Who’s up for a quick review of 3.7 billion years of evolution?
Not quite 4 billion years ago, the first life shows up on Earth. It’s just microbes, teeny tiny little cuties who don’t do a whole lot.
They hang around for about a billion years before our homies the cyanobacteria show up. Cyanobacteria aren’t all that interesting, just more little microscopic, wiggly shapes. But those cyanobacteria can do something the previous microbes couldn’t.
They can turn the sun’s energy into food.
When they do this, they let out little bits of gas as exhaust. They don’t need it, so they carelessly push it out into the air. (Rude.)
Today, we call that gas oxygen. And that oxygen byproduct is what turned Earth into the critter-friendly place it ultimately would become.
That oxygen in the air (and water) allowed for the growth of more microbes, then multicellular creatures, and eventually the first animals — probably sea sponges, around 700 million years ago (give or take a million years).
This is when things really start to get good. Through the process that our boy Darwin named “natural selection,” nature was able to combine the oxygen in Earth’s atmosphere with its two other favorite resources: time, and random genetic chance.
When a sea sponge mom has little sea sponge babies (let’s call them spongelets even though that’s definitely not correct), those spongelets come with random genetic mutations they got from the sponge mom and… sponge dad? (I don’t know how sea sponges reproduce, and no, I’m not going to take 20 seconds to look it up.)
Point is, those random genetic differences impact your ability to survive. If they make you bad at staying alive, you’re more likely to die before you can have spongelets of your own. Your genes then die with you.
If those random genetic differences make you a little better at staying alive, well then you get to have spongelets, and those spongelets pass on those staying-alive genes to some of their spongelet babies.
Then, you know, billions of years pass, and this insanely straightforward iteration process leads to all of the beautiful, bonkers life we have here on Earth today. And it works out pretty well for everybody.
Well, until recently. Because just in the last few hundred years or so, one species figured out how to mostly bypass the whole “needing to stay alive” thing. They started wanting to actually enjoy life, the selfish little pricks, which is the kind of thing you can apparently do when you’ve eradicated or minimized most of the things that kill you — disease, starvation, saber-toothed tiger maulings, etc.

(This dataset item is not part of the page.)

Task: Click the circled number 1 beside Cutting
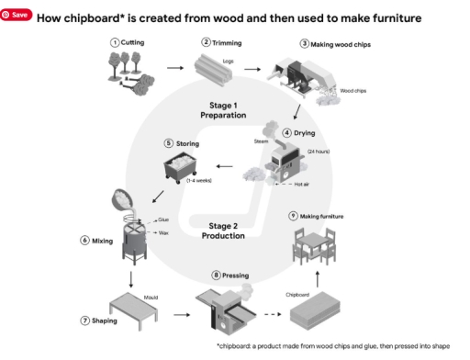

But there’s a big problem. That species, which calls itself “humans” — yes, the arrogant SOBs think they have a right to name themselves, along with everything else on Earth, including Earth — haven’t actually evolved from their trying-not-to-die era. They’re the same animals that hid in caves and got trampled by mammoths.
So while we’re doing things like riding buses and going on water slides and looking at screens with words on them, our brains are still looking for saber-toothed tigers.
You know that saying, “To a hammer, everything looks like a nail?”
To a naturally-selected brain, where surviving long enough to pass on genes is the only goal, everything looks like a saber-toothed tiger.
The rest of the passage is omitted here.